** Task brief **
Every entry below has to appear again in your reply, word for word, but no picture may.

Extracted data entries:
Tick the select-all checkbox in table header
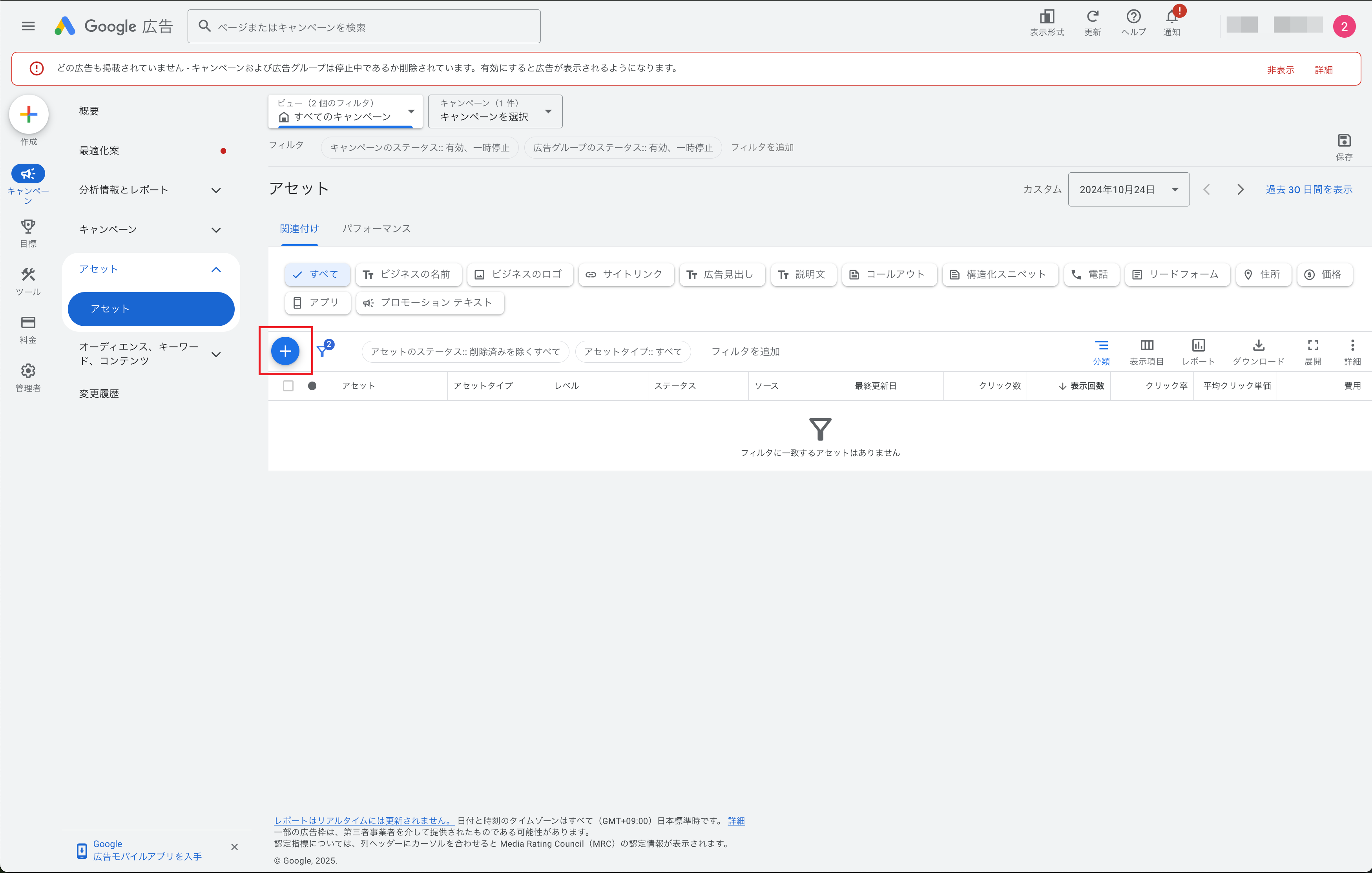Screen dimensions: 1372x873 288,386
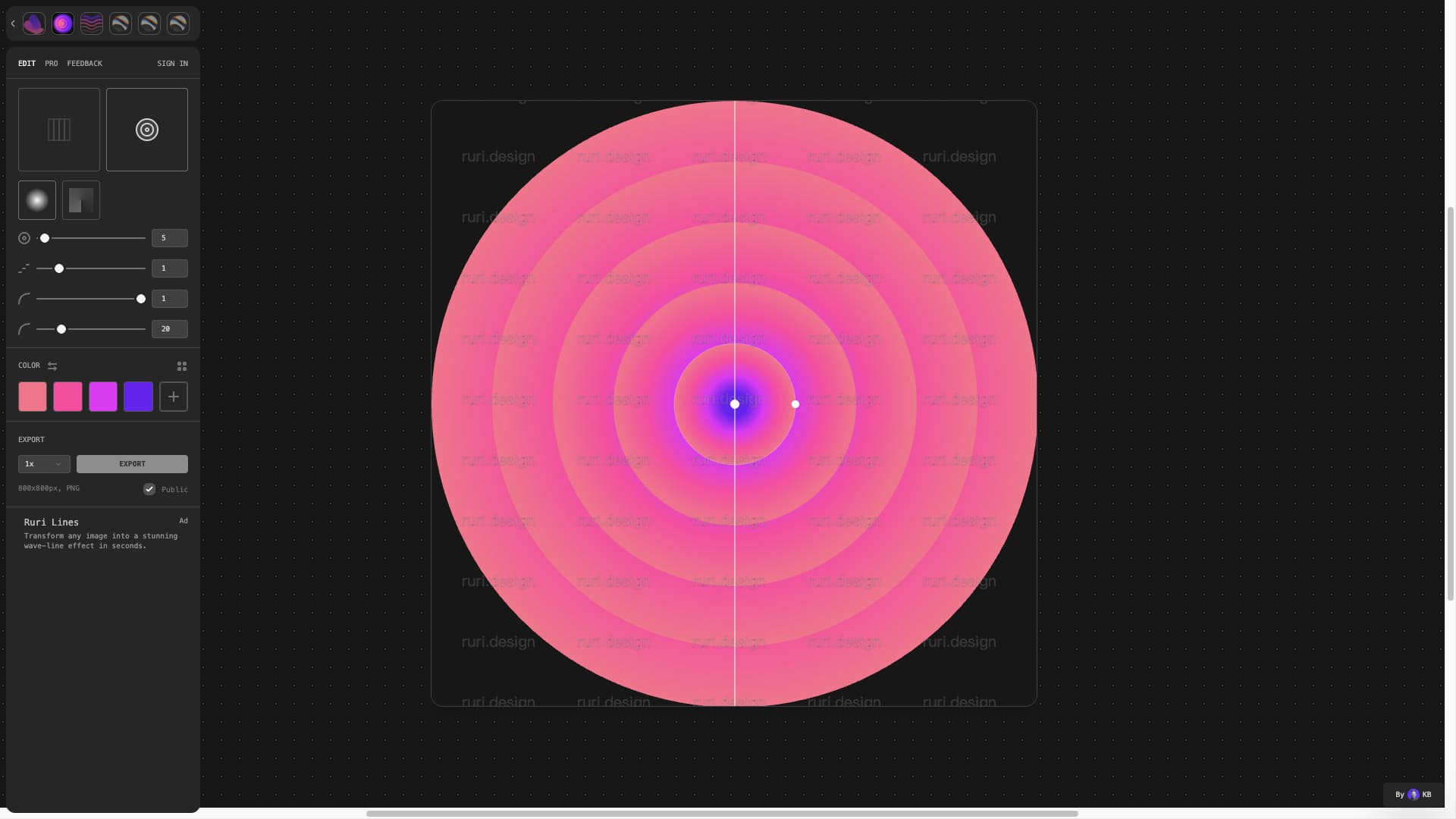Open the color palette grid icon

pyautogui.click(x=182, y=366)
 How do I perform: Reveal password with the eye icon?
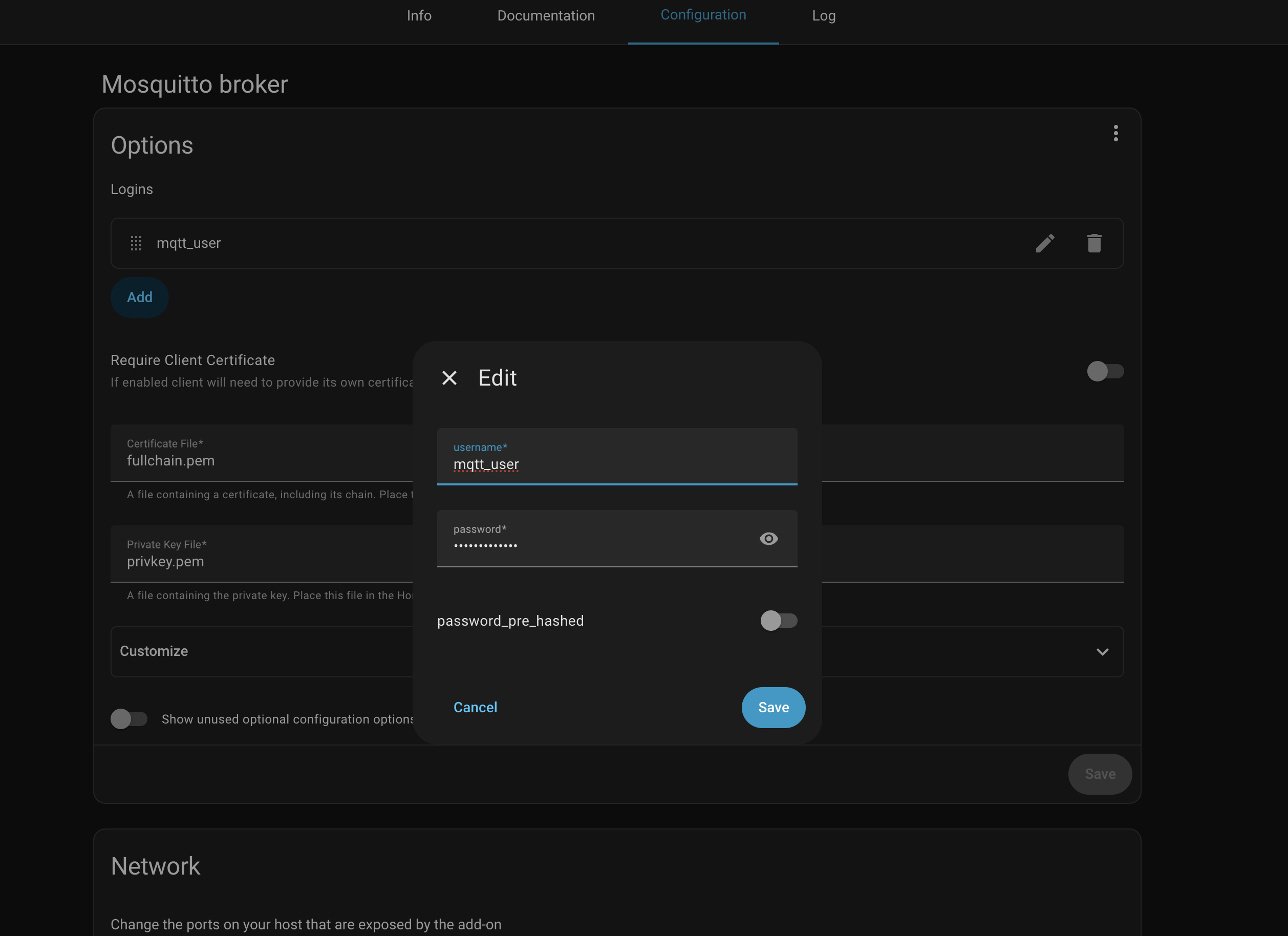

** Task response **
Tick the select-all checkbox in table header
Screen dimensions: 1372x873 288,386
Open the color palette grid icon

pyautogui.click(x=182, y=366)
 How do I perform: Reveal password with the eye icon?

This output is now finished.